IBM has produced 6 Nobel prize winners that lead to revolutionary advancements
in the industry which Apple "innovation" relies on. There would be no iPhone
without the investments in basic research and process that has done been done
at IBM, Bell Labs, Intel, et al. When I worked at IBM, I couldn't wait to read
the next IBM Systems Journal, it was the only piece of "corporate" internal
communications in any company I've ever worked for that I looked forward to. I
worked at IBM T.J. Watson in the 90s and one of the things told to us during
orientation is that our budget, and our research was separate and independent
from the commercial divisions of IBM and we were free to work on stuff that
wasn't necessarily commercially viable.

Something rubs me the wrong way about this article and Apple's R&D spending.
R&D spending is wasteful, it is a gamble, but every once in a while, it
produces something incredible that leads to a huge net positive externality
for the world.

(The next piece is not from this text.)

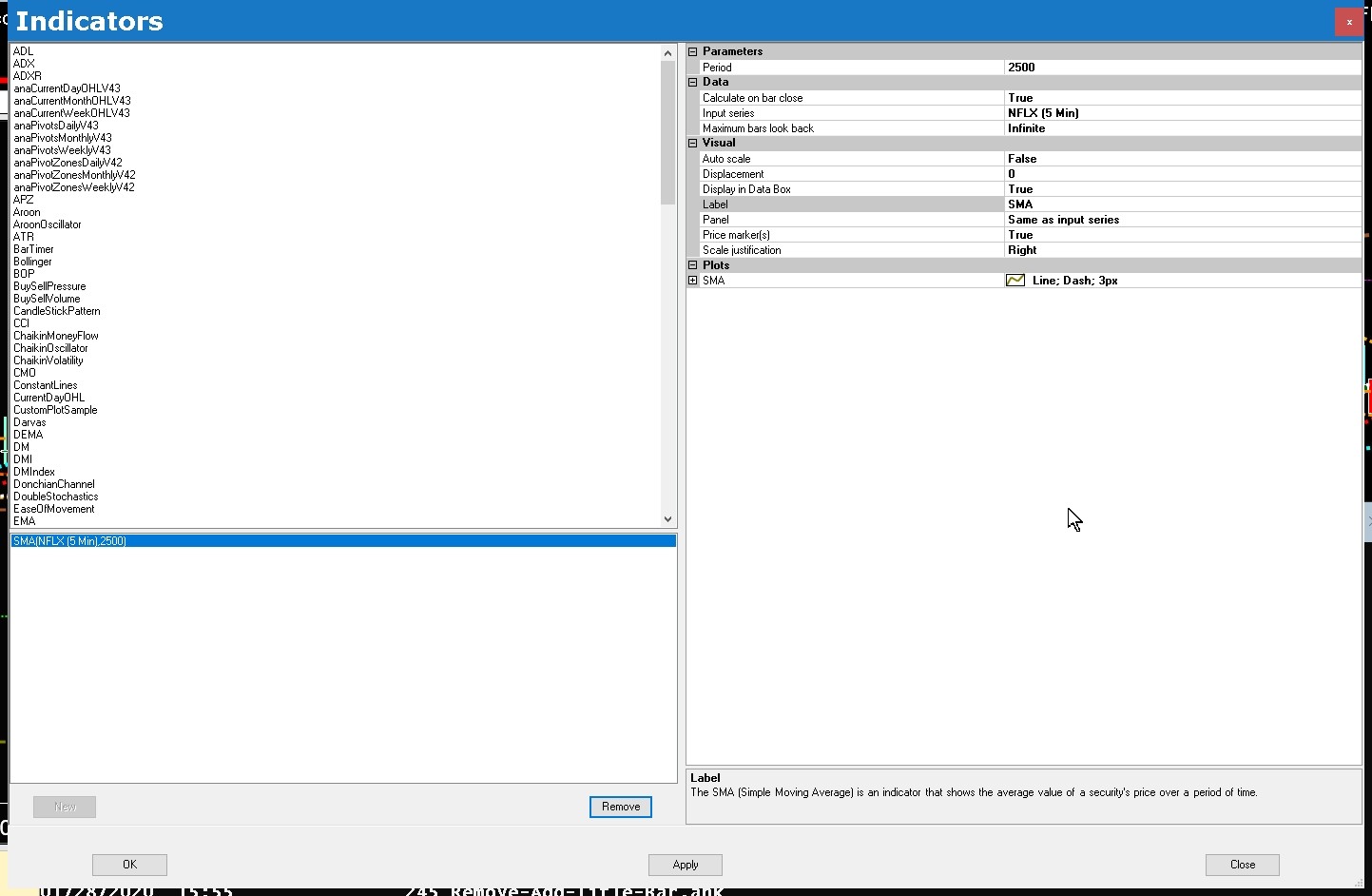Collapse the Parameters section
This screenshot has width=1372, height=896.
point(692,51)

Some of the greatest inventions were done on research no one
ever thought would have any commercial usage. These days politicians decry
studies on bear DNA, or Shrimps on Treadmills, but who's to say these won't be
vitally important things 20 years from now?

Part of relying on the research advancements of others, standing on the
shoulders of giants, IMHO, is to take your success and your profits, and
invest them, continuing a kind of scientific "social contract" for those that
come after you.

Hoarding profits and bragging about how you can get away with making lots of
money without having to hire many researchers is IMHO, a kind of parasitical
attitude.

On top of that, is the tendency of people to credit Apple for all
advancements, even those that were tweaks on hard work done by others. Do I
credit Apple for their graphics performance, or Microsoft, AMD, PowerVR,
NVidia, SGI, and everyone else who over the past decade have invested
massively into consumer 3D acceleration? Do I credit Apple for amazing battery
improvements, or Intel or Samsung investments into NAND? Is the A9X more
important than TSMC/Intel/Samsung fab innovations? Or IBM's introduction of
STM, Magnetic Storage, Eximer Lasers?

Science and Innovation are social endeavors relying on a community of shared
progress. The secretive way Apple does R&D, their lack of publishing, and the
way they promote this 'lone genius/inventor' view of the company rubs me the
wrong way. I'm not saying Apple hasn't innovated, especially in mobile
software, but won't should brag about not doing basic research, and banking a
hundred billion in offshore cash to be used for what, stock buybacks?

Just what is wrong with say, spending some of that money to fund research into
say, quantum computing or medicine? Does every damn thing have to be
applicable to the next iPhone?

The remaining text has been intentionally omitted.